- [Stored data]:
▼▼▼

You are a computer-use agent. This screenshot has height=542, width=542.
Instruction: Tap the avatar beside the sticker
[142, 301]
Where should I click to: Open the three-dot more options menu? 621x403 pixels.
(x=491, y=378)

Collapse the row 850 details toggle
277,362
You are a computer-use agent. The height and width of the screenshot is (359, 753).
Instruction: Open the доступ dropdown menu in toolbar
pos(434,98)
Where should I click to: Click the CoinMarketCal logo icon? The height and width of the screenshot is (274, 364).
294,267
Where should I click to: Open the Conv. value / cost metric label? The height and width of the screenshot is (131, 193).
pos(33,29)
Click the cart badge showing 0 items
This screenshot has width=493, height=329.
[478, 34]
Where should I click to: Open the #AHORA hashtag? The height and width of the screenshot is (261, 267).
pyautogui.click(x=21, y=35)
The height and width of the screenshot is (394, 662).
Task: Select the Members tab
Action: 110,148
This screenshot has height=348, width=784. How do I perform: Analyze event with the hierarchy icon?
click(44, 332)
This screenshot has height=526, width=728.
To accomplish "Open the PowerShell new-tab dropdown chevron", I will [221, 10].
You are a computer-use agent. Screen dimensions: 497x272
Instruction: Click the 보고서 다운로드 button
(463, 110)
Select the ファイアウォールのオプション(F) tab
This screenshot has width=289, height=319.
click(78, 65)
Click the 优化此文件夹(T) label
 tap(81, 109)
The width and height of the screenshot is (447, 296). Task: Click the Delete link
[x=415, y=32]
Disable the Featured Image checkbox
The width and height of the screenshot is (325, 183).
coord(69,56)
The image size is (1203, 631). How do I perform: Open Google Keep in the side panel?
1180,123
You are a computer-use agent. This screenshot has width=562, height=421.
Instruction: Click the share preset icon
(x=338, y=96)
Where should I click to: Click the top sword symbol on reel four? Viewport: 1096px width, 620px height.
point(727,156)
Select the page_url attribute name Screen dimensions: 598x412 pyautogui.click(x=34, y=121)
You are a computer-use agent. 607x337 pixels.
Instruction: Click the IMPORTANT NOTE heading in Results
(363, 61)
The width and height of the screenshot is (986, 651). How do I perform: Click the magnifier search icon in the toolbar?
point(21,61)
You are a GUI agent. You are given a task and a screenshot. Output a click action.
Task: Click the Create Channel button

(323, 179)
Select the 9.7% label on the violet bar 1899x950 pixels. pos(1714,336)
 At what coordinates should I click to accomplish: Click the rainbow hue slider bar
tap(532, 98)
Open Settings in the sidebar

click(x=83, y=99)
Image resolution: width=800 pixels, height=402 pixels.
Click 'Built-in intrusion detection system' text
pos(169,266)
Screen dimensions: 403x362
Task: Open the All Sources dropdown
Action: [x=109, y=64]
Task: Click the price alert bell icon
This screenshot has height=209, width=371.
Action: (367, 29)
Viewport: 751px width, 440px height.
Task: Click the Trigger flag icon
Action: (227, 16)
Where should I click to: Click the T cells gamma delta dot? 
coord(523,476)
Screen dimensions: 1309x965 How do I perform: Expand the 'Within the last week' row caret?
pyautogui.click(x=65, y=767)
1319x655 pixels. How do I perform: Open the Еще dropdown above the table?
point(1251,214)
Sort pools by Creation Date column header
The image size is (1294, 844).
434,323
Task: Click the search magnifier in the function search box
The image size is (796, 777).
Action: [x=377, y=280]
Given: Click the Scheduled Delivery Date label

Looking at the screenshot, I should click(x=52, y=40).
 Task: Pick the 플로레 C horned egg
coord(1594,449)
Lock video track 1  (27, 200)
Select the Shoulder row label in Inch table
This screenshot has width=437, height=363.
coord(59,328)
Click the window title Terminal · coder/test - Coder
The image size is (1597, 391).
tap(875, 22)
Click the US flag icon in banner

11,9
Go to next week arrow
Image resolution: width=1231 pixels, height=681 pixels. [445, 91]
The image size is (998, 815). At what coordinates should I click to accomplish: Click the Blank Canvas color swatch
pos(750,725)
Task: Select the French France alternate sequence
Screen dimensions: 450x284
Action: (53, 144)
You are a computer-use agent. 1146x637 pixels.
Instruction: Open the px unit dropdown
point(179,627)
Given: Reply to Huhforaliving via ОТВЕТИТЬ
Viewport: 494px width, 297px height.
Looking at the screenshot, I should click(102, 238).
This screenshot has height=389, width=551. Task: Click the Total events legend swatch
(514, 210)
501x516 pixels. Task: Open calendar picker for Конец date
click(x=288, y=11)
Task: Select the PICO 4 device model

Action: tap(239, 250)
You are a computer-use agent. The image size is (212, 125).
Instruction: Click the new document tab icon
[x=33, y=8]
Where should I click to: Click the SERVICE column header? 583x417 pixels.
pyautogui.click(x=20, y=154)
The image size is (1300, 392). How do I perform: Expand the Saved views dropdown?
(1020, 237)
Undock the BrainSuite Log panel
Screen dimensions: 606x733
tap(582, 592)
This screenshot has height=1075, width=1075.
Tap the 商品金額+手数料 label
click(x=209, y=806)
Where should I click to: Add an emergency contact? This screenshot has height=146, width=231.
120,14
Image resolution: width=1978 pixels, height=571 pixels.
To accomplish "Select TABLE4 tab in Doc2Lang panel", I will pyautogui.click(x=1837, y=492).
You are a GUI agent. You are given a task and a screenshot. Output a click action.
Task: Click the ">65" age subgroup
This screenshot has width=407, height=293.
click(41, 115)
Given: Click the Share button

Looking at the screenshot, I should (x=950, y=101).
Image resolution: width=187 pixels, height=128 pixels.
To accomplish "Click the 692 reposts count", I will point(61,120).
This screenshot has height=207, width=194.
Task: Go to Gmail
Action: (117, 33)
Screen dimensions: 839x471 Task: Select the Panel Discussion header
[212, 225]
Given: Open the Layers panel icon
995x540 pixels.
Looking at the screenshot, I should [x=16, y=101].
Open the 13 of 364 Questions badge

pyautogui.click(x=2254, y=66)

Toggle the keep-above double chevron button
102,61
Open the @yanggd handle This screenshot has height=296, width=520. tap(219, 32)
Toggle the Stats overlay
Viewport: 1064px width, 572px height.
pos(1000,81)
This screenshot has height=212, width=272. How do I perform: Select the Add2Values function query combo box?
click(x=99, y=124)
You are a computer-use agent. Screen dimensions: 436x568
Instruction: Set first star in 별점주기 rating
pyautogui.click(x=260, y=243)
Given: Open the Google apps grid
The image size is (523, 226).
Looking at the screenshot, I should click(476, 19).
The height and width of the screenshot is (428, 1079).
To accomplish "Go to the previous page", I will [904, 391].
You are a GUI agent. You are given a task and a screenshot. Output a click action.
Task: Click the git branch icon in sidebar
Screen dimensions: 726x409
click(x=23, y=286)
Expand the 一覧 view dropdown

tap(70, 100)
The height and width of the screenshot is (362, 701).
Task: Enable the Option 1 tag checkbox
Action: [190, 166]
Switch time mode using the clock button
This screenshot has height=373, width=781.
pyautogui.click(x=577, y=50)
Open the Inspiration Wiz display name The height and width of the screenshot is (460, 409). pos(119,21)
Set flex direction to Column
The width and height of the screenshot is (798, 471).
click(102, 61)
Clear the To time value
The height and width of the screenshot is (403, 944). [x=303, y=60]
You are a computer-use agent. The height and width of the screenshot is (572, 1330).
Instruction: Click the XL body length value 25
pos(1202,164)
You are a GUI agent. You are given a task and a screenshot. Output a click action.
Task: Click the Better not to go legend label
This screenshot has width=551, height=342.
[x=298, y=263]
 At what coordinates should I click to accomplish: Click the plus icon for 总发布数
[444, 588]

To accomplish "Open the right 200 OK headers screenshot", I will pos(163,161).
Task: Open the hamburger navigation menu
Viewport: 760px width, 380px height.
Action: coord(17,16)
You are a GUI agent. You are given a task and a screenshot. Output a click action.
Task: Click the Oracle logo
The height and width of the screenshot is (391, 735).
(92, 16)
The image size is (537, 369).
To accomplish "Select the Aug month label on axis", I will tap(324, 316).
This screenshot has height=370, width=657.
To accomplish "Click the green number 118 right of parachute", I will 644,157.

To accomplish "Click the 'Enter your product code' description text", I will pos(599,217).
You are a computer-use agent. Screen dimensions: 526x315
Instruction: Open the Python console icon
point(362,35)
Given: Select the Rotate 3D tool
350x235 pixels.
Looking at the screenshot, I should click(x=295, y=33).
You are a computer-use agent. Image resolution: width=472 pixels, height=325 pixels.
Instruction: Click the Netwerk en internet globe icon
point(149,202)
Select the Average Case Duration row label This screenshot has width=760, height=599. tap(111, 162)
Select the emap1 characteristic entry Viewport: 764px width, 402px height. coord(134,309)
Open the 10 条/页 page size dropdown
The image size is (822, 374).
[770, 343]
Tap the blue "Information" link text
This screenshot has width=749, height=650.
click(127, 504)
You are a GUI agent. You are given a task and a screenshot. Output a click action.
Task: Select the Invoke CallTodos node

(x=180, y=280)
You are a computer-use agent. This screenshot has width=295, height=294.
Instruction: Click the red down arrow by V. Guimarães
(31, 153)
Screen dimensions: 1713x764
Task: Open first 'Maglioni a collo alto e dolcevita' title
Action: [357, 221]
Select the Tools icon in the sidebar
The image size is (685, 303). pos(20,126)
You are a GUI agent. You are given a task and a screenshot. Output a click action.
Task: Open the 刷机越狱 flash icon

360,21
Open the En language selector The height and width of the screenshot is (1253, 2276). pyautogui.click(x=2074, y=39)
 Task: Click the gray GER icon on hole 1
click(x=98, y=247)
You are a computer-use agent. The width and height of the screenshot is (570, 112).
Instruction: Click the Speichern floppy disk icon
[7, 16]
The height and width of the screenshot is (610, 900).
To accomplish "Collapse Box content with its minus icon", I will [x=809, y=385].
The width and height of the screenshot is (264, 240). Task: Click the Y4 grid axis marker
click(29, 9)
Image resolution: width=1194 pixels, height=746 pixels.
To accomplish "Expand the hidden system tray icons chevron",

▲▲▲

- [Requirement]: The range runs from the line above containing "Instruction: Click the new document tab icon" to the line containing "Given: Open the Layers panel icon", inclusive. Restate those lines word for word and no others.

- [Solution for this exercise]:
Instruction: Click the new document tab icon
[x=33, y=8]
Where should I click to: Click the SERVICE column header? 583x417 pixels.
pyautogui.click(x=20, y=154)
The image size is (1300, 392). How do I perform: Expand the Saved views dropdown?
(1020, 237)
Undock the BrainSuite Log panel
Screen dimensions: 606x733
tap(582, 592)
This screenshot has height=1075, width=1075.
Tap the 商品金額+手数料 label
click(x=209, y=806)
Where should I click to: Add an emergency contact? This screenshot has height=146, width=231.
120,14
Image resolution: width=1978 pixels, height=571 pixels.
To accomplish "Select TABLE4 tab in Doc2Lang panel", I will pyautogui.click(x=1837, y=492).
You are a GUI agent. You are given a task and a screenshot. Output a click action.
Task: Click the ">65" age subgroup
This screenshot has width=407, height=293.
click(41, 115)
Given: Click the Share button

Looking at the screenshot, I should (x=950, y=101).
Image resolution: width=187 pixels, height=128 pixels.
To accomplish "Click the 692 reposts count", I will point(61,120).
This screenshot has height=207, width=194.
Task: Go to Gmail
Action: (117, 33)
Screen dimensions: 839x471 Task: Select the Panel Discussion header
[212, 225]
Given: Open the Layers panel icon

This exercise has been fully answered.